E, embora as bactérias sejam as preferidas para a produção de medicamentos
pela engenharia genética, cientistas norte-americanos conseguiram fazer
recentemente com que o levedo produzisse proteínas para fins terapêuticos
semelhantes às proteínas humanas, utilizando as mesmas técnicas de engenharia
genética.
Bioinseticidas
Os fungos também podem ser usados como controle ou combate biológico, uma
técnica de combate a pragas. Por meio de seleção e melhoramento genético,
pesquisadores da Universidade de São Paulo conseguiram espécies (Metarhizium
anisopliae e Beauveria bassiana) que parasitam e matam insetos que
atacam as plantações no Brasil. A vantagem do combate biológico é que ele é mais
específico que os agrotóxicos: os insetos úteis (como os polinizadores e os
predadores das pragas), além de outros animais, não são afetados por eles.
Fungos versus ser humano
Fungos podem ser benéficos ao ser humano, mas também podem trazer prejuízos.
Eles atacam plantações, destroem alimentos estocados, roupas, papéis, couro e
outros produtos.

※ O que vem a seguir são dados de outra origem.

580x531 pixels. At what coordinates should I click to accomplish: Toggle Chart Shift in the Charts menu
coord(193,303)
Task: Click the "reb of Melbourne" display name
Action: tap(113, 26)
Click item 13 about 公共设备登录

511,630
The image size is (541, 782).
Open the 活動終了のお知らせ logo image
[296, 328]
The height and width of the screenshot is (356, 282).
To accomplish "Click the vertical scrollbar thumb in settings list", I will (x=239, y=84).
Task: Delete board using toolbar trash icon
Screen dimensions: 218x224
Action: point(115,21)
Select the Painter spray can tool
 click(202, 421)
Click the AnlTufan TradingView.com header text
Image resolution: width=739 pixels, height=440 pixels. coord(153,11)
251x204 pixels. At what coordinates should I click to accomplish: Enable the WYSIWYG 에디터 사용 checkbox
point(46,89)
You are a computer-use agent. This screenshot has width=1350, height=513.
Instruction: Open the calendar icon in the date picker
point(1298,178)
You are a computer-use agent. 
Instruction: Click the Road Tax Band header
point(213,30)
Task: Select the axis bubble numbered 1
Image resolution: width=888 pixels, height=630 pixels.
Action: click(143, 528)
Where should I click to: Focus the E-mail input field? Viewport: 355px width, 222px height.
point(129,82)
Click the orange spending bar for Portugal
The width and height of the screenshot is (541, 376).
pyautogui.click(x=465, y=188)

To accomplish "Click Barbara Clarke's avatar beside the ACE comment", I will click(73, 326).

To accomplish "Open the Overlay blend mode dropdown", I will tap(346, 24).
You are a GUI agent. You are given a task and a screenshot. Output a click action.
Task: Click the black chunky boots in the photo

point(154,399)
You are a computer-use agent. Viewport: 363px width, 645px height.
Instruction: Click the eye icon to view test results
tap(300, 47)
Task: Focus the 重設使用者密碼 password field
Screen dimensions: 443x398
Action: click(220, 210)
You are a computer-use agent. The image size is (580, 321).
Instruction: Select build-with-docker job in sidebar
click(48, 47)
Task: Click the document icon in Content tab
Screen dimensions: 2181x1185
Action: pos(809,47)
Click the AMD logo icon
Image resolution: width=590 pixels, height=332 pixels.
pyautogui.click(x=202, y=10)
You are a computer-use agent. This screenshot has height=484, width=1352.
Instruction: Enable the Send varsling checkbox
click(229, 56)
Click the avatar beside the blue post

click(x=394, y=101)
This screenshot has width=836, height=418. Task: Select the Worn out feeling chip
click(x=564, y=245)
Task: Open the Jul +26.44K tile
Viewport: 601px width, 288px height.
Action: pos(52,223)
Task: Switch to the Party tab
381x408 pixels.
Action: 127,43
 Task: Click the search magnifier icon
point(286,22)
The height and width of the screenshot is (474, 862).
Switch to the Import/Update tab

E há ainda fungos parasitas que se instalam em nosso corpo e
causam doenças - as micoses, como a frieira, a candidíase (o popular "sapinho"),
entre outras.
Os fungos do gênero Aspergillus, por exemplo, produzem
substâncias tóxicas, as aflatoxinas, que podem provocar câncer de fígado no ser
humano. Eles podem se desenvolver em alimentos armazenados em locais úmidos,
como milho, trigo e amendoim. Por isso, uma vigilância sanitária constante é
necessária, a fim de detectar os níveis de aflatoxina nesses produtos.
Preservar a biodiversidade
Do ponto de vista da ciência, a natureza não existe para servir ao ser
humano. Fungos, assim como todos os organismos do planeta, apresentam adaptações
que permitem sua sobrevivência e reprodução. Muitos fungos produzem substâncias
tóxicas para combater outros seres vivos. Muitas dessas substâncias acabam sendo
transformadas em medicamentos para o ser humano. Assim, embora não houvesse
nenhuma "intenção" por parte do fungo (ou de qualquer outro ser vivo) de nos
ajudar, é isso que acaba acontecendo em muitos casos: basta pensar nas vidas
salvas pelos antibiótiocs. A conclusão é que preservar a biodiversidade do
planeta é preservar também a espécie humana.